The next section, ''Methods in semantic research,'' includes four chapters:
''Varieties of semantic evidence'' (chapter 12, Manfred Krifka), ''Methods in
cross-linguistic semantics (chapter 13, Lisa Matthewson), ''Formal methods in
semantics'' (chapter 14, Alice G.B. ter Meulen, and ''The application of
experimental methods in semantics'' (chapter 15, Oliver Bott, Sam Featherston,
Janina Radó, and Britta Stolterfoht). Krifka treats the types of evidence
semanticists have for meanings in language -- how meaning is reflected in
observable ways. Krifka first discusses a few ideas of (whether and) how we know
that meaning exists, and how we can access and discuss it. He explores
techniques for eliciting and dealing with meaning in semantic fieldwork (widely
construed), then reviews some major behavioral effects found in semantic
processing, and a few known effects on physiology brought out by such
processing. Finally, he briefly discusses methods that use corpora.Matthewson
takes up studying semantics cross-linguistically, with emphasis on discovering
semantic universals and parameters. She discusses major strategies for obtaining
semantic data. Next she considers what it means to be a semantic universal for
typologists and semanticists, and the examines the concept of abstractness in
universals. Then she looks at how to find semantic universals and surveys some
proposed universals. She concludes with discussion of (restrictions on)
variation in cross-linguistic semantics. Ter Meulen surveys ways in which formal
methods have been used to understand meaning in natural language. She discusses
first order logic, proofs and the components of formal systems, semantic models
and validity, and possibilities for combining proof-theoretic and
model-theoretic analyses. She then looks at some examples of formal methods that
have been applied to the study of linguistic semantics, followed by examples of
semantic methods developed for first order logic. Bott, Featherston, Radó, and
Stolterfoht argue that experimental methods and evidence gathered from them can
inform our understanding of meaning and our theories about it. The authors first
discuss the major ''stumbling blocks'' to experimental work in semantics, and
illustrate several experimental methods with questions about quantifier scope.
They conclude that semantics can benefit greatly from further experimental evidence.

__Records to use__:
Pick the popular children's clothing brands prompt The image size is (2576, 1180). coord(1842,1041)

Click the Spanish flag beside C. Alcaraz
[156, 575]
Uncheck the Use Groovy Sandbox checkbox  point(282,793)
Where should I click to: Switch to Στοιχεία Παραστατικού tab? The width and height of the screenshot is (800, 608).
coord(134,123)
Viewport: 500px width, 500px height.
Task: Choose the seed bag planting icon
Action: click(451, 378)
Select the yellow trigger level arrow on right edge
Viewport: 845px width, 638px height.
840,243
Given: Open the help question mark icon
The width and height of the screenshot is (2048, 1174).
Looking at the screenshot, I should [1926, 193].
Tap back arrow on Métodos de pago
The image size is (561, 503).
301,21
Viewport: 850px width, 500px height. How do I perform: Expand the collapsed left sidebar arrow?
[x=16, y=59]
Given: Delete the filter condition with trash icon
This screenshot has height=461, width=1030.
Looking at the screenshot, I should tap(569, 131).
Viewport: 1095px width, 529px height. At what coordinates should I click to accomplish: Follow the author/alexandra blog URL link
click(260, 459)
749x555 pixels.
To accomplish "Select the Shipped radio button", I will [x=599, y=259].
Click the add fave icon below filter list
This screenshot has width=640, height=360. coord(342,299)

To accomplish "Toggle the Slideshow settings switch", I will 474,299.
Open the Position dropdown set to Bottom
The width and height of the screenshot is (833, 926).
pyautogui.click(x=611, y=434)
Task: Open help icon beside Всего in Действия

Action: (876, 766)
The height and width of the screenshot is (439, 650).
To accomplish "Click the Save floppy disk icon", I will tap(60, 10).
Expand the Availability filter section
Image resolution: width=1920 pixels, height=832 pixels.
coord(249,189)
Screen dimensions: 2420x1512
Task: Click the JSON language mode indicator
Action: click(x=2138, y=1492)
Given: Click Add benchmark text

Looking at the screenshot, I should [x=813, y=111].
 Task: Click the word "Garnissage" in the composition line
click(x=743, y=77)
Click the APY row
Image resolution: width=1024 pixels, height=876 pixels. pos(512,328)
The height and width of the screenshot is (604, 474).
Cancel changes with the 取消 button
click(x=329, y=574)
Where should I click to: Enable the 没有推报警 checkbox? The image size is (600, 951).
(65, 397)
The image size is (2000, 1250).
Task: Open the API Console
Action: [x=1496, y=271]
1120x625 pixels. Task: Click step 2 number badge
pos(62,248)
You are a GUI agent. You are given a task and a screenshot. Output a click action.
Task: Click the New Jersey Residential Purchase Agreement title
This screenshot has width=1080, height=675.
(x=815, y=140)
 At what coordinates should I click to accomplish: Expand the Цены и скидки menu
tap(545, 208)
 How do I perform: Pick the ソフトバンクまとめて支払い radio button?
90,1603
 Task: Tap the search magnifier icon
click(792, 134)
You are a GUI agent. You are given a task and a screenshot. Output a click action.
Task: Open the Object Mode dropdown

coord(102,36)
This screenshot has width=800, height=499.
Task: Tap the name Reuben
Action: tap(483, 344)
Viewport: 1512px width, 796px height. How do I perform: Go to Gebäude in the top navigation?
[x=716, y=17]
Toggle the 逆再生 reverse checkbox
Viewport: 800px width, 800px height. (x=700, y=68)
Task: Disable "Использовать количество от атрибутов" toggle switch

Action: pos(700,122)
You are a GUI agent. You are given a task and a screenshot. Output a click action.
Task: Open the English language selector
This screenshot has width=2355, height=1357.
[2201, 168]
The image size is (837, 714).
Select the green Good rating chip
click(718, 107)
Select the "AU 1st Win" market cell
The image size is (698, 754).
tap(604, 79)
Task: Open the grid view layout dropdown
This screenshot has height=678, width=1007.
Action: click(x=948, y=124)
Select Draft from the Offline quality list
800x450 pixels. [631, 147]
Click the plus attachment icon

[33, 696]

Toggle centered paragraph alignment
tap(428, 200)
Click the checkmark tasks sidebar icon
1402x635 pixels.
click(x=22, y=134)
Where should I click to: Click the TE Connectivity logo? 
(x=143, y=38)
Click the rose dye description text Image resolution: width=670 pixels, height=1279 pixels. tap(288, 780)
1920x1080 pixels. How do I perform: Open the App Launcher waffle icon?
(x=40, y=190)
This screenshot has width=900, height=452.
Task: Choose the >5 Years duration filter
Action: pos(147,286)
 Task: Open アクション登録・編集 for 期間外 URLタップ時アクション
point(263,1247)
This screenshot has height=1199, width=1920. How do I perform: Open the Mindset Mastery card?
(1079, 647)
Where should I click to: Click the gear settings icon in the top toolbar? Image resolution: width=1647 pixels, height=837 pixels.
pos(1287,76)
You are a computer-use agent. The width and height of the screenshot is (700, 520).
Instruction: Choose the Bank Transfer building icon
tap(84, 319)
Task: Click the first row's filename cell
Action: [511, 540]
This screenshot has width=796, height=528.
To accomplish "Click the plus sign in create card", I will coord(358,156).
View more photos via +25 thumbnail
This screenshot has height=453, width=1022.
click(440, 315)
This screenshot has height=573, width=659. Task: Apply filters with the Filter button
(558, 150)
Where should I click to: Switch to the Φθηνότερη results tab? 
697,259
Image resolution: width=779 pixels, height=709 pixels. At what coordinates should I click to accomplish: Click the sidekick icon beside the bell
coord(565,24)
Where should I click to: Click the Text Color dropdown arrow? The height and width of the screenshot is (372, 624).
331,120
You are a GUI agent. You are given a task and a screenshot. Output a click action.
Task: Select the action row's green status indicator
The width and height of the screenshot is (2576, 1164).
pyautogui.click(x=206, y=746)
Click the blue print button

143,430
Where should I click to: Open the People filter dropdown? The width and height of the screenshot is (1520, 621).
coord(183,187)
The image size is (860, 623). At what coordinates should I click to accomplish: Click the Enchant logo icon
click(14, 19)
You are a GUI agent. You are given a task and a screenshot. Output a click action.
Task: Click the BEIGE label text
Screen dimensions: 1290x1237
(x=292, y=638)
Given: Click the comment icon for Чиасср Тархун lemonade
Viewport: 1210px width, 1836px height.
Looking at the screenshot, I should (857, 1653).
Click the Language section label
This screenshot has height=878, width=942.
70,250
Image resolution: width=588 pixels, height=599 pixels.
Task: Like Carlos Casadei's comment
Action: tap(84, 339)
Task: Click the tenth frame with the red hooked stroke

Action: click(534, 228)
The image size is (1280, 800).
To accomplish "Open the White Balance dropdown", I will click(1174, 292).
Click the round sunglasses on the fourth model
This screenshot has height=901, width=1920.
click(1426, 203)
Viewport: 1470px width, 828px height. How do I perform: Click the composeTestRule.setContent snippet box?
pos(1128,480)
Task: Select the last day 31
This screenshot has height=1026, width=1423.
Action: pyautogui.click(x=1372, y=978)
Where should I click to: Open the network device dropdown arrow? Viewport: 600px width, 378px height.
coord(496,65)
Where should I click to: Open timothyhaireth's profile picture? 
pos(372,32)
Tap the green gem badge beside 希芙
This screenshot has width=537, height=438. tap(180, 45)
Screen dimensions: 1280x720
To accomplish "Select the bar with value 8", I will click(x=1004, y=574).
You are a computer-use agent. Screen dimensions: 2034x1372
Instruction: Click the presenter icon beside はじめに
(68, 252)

__Objectives__:
A – Repeat the passage on methods in semantic research between "variation in cross-linguistic" and "about quantifier scope.", inclusive, word for word.
B – Reproduce the lines of the records between the lines holding "Task: Open アクション登録・編集 for 期間外 URLタップ時アクション" and "pos(1287,76)", inclusive, with no changes.

__Results for the exercise__:
A –
variation in cross-linguistic semantics. Ter Meulen surveys ways in which formal
methods have been used to understand meaning in natural language. She discusses
first order logic, proofs and the components of formal systems, semantic models
and validity, and possibilities for combining proof-theoretic and
model-theoretic analyses. She then looks at some examples of formal methods that
have been applied to the study of linguistic semantics, followed by examples of
semantic methods developed for first order logic. Bott, Featherston, Radó, and
Stolterfoht argue that experimental methods and evidence gathered from them can
inform our understanding of meaning and our theories about it. The authors first
discuss the major ''stumbling blocks'' to experimental work in semantics, and
illustrate several experimental methods with questions about quantifier scope.

B –
 Task: Open アクション登録・編集 for 期間外 URLタップ時アクション
point(263,1247)
This screenshot has height=1199, width=1920. How do I perform: Open the Mindset Mastery card?
(1079, 647)
Where should I click to: Click the gear settings icon in the top toolbar? Image resolution: width=1647 pixels, height=837 pixels.
pos(1287,76)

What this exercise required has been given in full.